**WORK TO DO:**
Reformat the lines below as a numbered list, dropping any blank lines.

**DATA:**
########

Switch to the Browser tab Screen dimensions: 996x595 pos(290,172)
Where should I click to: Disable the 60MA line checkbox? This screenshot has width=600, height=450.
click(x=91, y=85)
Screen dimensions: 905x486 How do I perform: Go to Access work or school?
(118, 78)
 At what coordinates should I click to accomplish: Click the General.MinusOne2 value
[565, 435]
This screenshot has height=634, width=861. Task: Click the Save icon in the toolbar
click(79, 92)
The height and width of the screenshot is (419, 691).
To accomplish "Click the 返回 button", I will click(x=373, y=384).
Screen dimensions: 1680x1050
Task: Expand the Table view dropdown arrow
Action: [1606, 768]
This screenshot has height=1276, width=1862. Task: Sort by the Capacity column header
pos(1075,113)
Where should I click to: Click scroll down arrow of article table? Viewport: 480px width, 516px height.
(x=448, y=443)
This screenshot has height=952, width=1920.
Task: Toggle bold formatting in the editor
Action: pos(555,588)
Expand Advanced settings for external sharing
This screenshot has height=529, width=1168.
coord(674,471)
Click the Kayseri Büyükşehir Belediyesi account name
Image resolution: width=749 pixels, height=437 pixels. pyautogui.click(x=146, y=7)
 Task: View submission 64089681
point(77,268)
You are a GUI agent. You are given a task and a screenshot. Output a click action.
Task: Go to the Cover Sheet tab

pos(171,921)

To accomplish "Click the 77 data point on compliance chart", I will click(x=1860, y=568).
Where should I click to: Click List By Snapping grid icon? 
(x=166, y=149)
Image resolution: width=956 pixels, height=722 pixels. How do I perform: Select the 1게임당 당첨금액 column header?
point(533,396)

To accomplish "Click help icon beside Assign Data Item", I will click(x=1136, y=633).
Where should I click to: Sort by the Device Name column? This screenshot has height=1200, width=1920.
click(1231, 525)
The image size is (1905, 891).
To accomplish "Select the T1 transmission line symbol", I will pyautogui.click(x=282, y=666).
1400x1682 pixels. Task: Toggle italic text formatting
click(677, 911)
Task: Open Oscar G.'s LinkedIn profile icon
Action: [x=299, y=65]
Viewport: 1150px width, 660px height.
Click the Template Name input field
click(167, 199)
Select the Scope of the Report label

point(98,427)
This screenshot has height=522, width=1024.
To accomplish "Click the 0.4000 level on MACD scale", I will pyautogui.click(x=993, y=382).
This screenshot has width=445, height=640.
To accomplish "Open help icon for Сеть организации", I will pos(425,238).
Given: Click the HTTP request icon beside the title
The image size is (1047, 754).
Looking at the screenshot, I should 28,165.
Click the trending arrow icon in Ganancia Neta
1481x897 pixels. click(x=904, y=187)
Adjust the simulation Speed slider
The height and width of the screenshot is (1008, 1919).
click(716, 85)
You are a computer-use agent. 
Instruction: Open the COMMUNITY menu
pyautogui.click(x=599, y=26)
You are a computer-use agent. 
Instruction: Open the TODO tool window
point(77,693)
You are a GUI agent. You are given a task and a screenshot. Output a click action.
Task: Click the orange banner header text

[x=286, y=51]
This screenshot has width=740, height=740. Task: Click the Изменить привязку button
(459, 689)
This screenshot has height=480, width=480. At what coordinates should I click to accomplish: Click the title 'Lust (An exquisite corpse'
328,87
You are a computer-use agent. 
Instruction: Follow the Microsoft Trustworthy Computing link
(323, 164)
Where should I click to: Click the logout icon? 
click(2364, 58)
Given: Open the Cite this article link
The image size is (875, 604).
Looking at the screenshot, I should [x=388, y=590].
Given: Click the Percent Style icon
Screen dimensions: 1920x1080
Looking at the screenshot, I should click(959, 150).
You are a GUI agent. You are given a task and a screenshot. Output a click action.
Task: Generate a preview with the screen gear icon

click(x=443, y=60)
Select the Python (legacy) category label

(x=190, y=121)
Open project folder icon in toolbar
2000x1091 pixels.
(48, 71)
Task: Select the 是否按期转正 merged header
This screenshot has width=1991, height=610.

########

**ANSWER TO THE TASK:**
1. Switch to the Browser tab Screen dimensions: 996x595 pos(290,172)
2. Where should I click to: Disable the 60MA line checkbox? This screenshot has width=600, height=450.
3. click(x=91, y=85)
4. Screen dimensions: 905x486 How do I perform: Go to Access work or school?
5. (118, 78)
6.  At what coordinates should I click to accomplish: Click the General.MinusOne2 value
7. [565, 435]
8. This screenshot has height=634, width=861. Task: Click the Save icon in the toolbar
9. click(79, 92)
10. The height and width of the screenshot is (419, 691).
11. To accomplish "Click the 返回 button", I will click(x=373, y=384).
12. Screen dimensions: 1680x1050
13. Task: Expand the Table view dropdown arrow
14. Action: [1606, 768]
15. This screenshot has height=1276, width=1862. Task: Sort by the Capacity column header
16. pos(1075,113)
17. Where should I click to: Click scroll down arrow of article table? Viewport: 480px width, 516px height.
18. (x=448, y=443)
19. This screenshot has height=952, width=1920.
20. Task: Toggle bold formatting in the editor
21. Action: pos(555,588)
22. Expand Advanced settings for external sharing
23. This screenshot has height=529, width=1168.
24. coord(674,471)
25. Click the Kayseri Büyükşehir Belediyesi account name
26. Image resolution: width=749 pixels, height=437 pixels. pyautogui.click(x=146, y=7)
27.  Task: View submission 64089681
28. point(77,268)
29. You are a GUI agent. You are given a task and a screenshot. Output a click action.
30. Task: Go to the Cover Sheet tab
31. pos(171,921)
32. To accomplish "Click the 77 data point on compliance chart", I will click(x=1860, y=568).
33. Where should I click to: Click List By Snapping grid icon? 
34. (x=166, y=149)
35. Image resolution: width=956 pixels, height=722 pixels. How do I perform: Select the 1게임당 당첨금액 column header?
36. point(533,396)
37. To accomplish "Click help icon beside Assign Data Item", I will click(x=1136, y=633).
38. Where should I click to: Sort by the Device Name column? This screenshot has height=1200, width=1920.
39. click(1231, 525)
40. The image size is (1905, 891).
41. To accomplish "Select the T1 transmission line symbol", I will pyautogui.click(x=282, y=666).
42. 1400x1682 pixels. Task: Toggle italic text formatting
43. click(677, 911)
44. Task: Open Oscar G.'s LinkedIn profile icon
45. Action: [x=299, y=65]
46. Viewport: 1150px width, 660px height.
47. Click the Template Name input field
48. click(167, 199)
49. Select the Scope of the Report label
50. point(98,427)
51. This screenshot has height=522, width=1024.
52. To accomplish "Click the 0.4000 level on MACD scale", I will pyautogui.click(x=993, y=382).
53. This screenshot has width=445, height=640.
54. To accomplish "Open help icon for Сеть организации", I will pos(425,238).
55. Given: Click the HTTP request icon beside the title
56. The image size is (1047, 754).
57. Looking at the screenshot, I should 28,165.
58. Click the trending arrow icon in Ganancia Neta
59. 1481x897 pixels. click(x=904, y=187)
60. Adjust the simulation Speed slider
61. The height and width of the screenshot is (1008, 1919).
62. click(716, 85)
63. You are a computer-use agent. 
64. Instruction: Open the COMMUNITY menu
65. pyautogui.click(x=599, y=26)
66. You are a computer-use agent. 
67. Instruction: Open the TODO tool window
68. point(77,693)
69. You are a GUI agent. You are given a task and a screenshot. Output a click action.
70. Task: Click the orange banner header text
71. [x=286, y=51]
72. This screenshot has width=740, height=740. Task: Click the Изменить привязку button
73. (459, 689)
74. This screenshot has height=480, width=480. At what coordinates should I click to accomplish: Click the title 'Lust (An exquisite corpse'
75. 328,87
76. You are a computer-use agent. 
77. Instruction: Follow the Microsoft Trustworthy Computing link
78. (323, 164)
79. Where should I click to: Click the logout icon? 
80. click(2364, 58)
81. Given: Open the Cite this article link
82. The image size is (875, 604).
83. Looking at the screenshot, I should [x=388, y=590].
84. Given: Click the Percent Style icon
85. Screen dimensions: 1920x1080
86. Looking at the screenshot, I should click(959, 150).
87. You are a GUI agent. You are given a task and a screenshot. Output a click action.
88. Task: Generate a preview with the screen gear icon
89. click(x=443, y=60)
90. Select the Python (legacy) category label
91. (x=190, y=121)
92. Open project folder icon in toolbar
93. 2000x1091 pixels.
94. (48, 71)
95. Task: Select the 是否按期转正 merged header
96. This screenshot has width=1991, height=610.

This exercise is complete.